Rep. McHenry Creates House Digital Assets/FinTech Subcommittee

House Financial Services Committee

House Republicans are set to take a closer look at FinTechs and digital assets.

Rep. Patrick McHenry, the new chair of the House Financial Services Committee, has created a new subcommittee devoted to digital assets, financial technology and inclusion, according to an announcement on the committee website.

The subcommittee’s jurisdiction will include setting “clear rules of the road among federal regulators for the digital asset ecosystem,” the announcement said.

In addition, it will also develop policies that help FinTechs reach underserved communities, while also strengthening “diversity and inclusion in the digital asset ecosystem.”

The new subcommittees come at the start of a year in which crypto companies and FinTechs should prepare themselves for more scrutiny, PYMNTS’ Karen Webster wrote recently.

“Legislators and regulators have approached regulation of crypto and FinTech tentatively, often believing claims that they shouldn’t do anything to jeopardize the innovations that are supposed to transform the world,” Webster wrote.

“They didn’t want to challenge visions expressed in language they couldn’t comprehend and were afraid to ask questions to further their understanding,” Webster said.

Then the FTX crypto exchange collapsed, putting more pressure on crypto companies and FinTechs to prove their legitimacy.

That pressure, Webster wrote, is going to shape the regulatory debate, which will likely end with the crypto sector facing tougher regulation than traditional banking, payments and finance.

FinTechs will be under the microscope as well, with the Consumer Finance Protection Bureau (CFPB) and Office of the Comptroller of the Currency taking a closer look at the requirements for what it takes to function as a bank and offer bank-like services.

Just before the GOP flipped the House year, McHenry, R-N.C., told PYMNTS that he planned to take a closer look at stablecoins.

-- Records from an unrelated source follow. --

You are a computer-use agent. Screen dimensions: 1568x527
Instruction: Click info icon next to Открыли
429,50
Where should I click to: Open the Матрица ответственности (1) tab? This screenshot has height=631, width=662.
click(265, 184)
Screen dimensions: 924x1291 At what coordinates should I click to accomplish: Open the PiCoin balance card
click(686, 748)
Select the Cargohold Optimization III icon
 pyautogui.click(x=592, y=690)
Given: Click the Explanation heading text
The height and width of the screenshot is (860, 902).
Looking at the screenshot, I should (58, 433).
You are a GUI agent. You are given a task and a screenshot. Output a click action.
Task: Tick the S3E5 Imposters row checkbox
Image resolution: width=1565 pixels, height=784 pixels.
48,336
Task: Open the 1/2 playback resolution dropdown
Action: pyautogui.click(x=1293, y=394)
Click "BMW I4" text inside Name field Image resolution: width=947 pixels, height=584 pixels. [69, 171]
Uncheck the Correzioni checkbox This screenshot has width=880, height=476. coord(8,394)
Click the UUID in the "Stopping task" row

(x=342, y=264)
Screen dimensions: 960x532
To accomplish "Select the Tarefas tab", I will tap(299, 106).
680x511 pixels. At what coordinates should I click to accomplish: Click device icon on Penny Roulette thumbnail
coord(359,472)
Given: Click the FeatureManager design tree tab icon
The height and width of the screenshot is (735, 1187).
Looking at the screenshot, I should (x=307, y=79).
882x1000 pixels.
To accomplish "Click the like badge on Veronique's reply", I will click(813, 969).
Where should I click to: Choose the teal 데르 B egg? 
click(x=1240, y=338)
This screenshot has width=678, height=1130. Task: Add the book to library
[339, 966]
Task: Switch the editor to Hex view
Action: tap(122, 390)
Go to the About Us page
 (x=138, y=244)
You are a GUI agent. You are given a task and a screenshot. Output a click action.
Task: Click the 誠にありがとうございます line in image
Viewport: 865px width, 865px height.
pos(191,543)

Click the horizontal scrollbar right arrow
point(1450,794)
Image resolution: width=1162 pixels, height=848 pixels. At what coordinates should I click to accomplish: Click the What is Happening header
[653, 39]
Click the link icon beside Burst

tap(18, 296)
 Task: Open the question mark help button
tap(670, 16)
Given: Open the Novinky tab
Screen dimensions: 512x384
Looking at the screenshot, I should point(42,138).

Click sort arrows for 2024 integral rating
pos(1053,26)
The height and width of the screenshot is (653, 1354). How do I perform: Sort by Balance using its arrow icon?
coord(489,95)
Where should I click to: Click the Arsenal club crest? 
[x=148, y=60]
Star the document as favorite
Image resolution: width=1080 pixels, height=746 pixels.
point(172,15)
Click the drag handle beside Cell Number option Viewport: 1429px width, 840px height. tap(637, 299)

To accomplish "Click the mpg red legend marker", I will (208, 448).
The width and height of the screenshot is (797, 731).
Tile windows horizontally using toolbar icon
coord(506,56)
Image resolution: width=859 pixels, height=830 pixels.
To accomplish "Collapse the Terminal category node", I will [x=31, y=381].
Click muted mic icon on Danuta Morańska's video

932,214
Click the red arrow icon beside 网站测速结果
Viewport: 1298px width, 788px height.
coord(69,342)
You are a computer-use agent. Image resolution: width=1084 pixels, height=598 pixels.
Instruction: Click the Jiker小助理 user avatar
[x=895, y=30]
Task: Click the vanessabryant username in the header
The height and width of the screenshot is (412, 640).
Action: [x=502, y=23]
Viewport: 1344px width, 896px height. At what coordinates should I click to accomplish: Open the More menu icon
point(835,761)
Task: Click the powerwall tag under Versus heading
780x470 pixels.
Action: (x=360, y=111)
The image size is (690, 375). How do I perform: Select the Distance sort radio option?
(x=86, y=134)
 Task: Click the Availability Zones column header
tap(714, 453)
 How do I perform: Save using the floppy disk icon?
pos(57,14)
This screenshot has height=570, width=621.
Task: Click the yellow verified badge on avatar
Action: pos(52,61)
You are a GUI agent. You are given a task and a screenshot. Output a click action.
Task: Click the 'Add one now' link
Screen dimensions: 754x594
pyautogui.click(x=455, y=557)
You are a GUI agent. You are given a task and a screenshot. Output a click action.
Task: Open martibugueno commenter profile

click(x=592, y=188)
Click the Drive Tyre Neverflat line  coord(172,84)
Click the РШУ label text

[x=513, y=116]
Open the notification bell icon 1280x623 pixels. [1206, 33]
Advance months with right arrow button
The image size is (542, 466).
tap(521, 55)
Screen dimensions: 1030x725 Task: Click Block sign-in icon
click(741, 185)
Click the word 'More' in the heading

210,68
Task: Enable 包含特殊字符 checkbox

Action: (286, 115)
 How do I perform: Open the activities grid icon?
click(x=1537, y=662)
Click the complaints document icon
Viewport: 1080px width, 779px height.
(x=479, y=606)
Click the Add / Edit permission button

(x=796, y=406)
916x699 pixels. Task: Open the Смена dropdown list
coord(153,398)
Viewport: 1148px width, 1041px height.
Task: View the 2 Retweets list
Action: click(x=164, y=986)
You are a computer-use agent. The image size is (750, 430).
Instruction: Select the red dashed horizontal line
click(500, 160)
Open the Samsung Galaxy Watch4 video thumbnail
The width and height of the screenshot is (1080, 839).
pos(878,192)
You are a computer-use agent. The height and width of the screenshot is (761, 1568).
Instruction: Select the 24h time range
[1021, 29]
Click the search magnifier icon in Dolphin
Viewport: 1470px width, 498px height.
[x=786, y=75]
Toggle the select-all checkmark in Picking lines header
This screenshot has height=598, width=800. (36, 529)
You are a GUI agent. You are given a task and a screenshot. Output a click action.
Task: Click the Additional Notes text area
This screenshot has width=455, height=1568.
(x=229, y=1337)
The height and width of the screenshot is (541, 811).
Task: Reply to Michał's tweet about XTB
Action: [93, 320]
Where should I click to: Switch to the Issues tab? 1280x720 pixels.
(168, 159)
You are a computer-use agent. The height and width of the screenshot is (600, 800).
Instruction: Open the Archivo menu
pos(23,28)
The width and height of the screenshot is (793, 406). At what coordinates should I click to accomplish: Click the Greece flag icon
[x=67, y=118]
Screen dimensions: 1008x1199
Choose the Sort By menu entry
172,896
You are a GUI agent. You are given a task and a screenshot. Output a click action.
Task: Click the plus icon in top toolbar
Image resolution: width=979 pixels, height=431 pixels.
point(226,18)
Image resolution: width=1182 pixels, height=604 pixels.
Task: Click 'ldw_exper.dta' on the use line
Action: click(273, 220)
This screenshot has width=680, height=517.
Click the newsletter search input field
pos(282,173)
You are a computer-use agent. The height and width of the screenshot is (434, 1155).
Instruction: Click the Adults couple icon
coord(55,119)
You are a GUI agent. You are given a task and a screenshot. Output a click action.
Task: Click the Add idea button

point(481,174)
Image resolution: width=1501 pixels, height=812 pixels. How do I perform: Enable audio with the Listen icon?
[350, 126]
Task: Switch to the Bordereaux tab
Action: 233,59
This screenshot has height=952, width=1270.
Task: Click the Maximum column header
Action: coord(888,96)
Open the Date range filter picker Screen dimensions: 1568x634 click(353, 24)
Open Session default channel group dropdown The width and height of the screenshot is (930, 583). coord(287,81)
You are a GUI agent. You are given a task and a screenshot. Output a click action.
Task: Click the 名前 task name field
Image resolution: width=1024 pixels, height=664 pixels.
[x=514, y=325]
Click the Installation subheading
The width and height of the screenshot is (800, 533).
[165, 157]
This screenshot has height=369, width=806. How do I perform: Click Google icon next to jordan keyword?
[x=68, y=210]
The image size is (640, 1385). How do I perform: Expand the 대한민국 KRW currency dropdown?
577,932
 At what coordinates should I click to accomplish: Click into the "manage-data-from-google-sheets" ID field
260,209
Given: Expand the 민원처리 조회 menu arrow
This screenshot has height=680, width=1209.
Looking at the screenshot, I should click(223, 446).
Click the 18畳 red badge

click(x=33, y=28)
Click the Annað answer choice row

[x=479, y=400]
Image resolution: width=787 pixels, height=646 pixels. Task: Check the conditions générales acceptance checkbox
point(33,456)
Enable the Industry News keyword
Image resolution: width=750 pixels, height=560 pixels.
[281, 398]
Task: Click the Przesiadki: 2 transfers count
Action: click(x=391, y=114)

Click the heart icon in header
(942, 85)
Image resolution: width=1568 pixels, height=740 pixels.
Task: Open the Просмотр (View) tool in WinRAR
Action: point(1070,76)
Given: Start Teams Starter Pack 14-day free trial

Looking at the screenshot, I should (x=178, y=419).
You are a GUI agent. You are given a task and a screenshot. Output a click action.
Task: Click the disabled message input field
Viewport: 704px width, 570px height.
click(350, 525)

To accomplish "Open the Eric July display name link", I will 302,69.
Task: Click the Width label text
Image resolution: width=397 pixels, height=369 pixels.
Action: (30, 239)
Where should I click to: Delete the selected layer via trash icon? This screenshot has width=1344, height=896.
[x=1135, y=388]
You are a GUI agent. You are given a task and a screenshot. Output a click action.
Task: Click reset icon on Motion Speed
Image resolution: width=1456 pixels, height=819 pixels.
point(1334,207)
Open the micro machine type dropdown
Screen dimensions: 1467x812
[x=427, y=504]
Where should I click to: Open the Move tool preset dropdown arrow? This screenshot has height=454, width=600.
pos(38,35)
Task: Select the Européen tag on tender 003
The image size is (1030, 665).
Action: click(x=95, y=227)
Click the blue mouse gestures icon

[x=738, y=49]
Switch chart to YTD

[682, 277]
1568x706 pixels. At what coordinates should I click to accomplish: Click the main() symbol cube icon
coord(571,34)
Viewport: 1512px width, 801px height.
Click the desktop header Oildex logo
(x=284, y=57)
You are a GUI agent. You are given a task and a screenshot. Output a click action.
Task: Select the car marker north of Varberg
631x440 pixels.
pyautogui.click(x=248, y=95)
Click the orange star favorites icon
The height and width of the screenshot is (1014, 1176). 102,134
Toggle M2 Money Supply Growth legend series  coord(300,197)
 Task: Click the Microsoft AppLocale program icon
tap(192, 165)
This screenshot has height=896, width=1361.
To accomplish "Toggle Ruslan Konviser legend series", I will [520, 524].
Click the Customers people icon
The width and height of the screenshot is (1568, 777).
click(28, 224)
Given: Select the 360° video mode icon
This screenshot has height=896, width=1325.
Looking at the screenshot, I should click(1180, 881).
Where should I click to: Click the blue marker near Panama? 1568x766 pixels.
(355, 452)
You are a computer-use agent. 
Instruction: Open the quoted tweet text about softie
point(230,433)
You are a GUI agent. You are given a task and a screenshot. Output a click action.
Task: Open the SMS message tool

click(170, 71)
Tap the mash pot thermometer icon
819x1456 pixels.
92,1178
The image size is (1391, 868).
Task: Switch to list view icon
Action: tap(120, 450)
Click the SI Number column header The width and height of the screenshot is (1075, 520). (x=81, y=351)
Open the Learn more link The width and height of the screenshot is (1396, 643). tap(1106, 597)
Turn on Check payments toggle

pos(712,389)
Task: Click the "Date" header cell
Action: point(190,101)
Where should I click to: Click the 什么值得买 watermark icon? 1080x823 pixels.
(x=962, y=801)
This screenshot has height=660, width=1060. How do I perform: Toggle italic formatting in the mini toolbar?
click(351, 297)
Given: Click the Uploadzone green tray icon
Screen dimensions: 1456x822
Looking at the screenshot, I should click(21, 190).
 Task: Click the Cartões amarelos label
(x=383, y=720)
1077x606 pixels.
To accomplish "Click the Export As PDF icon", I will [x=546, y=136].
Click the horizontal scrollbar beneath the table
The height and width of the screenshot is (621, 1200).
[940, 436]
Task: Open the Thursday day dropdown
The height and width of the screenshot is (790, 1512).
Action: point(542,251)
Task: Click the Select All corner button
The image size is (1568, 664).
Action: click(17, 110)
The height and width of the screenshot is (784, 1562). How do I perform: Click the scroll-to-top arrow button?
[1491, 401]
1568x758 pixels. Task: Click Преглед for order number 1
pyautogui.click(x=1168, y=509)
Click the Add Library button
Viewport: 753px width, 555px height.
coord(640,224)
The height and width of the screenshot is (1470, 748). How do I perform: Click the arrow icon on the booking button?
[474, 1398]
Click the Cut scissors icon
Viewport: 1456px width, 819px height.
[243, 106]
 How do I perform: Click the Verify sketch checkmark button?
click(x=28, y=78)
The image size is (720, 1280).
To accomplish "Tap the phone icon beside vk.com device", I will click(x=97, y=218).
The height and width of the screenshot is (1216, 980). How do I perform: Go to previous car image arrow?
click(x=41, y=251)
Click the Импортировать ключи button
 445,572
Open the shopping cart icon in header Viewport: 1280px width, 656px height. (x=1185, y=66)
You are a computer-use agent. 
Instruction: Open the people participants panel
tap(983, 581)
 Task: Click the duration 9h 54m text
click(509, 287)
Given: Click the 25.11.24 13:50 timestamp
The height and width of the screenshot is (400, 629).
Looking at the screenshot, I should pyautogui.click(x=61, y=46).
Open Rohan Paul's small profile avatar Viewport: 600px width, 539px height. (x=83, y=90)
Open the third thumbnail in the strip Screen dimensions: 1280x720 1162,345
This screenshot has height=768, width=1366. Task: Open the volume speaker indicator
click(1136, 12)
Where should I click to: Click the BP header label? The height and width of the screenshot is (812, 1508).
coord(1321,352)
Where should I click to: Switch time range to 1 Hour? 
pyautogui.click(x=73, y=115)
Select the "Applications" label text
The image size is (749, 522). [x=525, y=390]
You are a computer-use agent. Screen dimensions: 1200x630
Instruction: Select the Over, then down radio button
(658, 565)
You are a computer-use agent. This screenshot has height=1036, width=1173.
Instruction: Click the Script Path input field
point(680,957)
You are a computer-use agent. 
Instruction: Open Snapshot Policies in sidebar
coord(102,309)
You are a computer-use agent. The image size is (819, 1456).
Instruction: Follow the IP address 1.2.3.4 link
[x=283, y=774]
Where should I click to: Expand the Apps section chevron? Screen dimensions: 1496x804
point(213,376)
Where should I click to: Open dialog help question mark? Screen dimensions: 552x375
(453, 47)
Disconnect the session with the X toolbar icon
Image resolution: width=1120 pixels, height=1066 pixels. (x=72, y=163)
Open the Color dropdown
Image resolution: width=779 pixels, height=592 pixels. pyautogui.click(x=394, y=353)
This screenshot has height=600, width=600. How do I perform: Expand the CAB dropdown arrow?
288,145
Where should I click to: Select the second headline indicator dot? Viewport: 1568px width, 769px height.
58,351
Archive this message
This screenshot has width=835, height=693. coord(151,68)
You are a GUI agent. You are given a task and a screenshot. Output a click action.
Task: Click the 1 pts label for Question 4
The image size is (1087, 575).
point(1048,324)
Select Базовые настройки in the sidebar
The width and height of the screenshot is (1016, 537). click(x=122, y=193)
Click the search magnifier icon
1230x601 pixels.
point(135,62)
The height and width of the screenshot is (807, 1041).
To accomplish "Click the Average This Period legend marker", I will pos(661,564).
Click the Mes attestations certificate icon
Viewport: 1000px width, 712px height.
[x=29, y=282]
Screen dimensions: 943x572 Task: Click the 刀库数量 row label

“What we now have is a complicated policy,” he said in an interview with Webster, “and it’s a complicated legislative text — with compromises within … the nature of legislative compromise does not often create something of beauty. It creates something of practical consequence. And this is what I’m going for.”

At a high level, he said, stablecoins are necessary, and are more stable than bitcoin and other cryptocurrencies.

“But we don’t have a federal regulatory ‘form’ around it,” he told Webster, “or insight into the assets acting as backing.”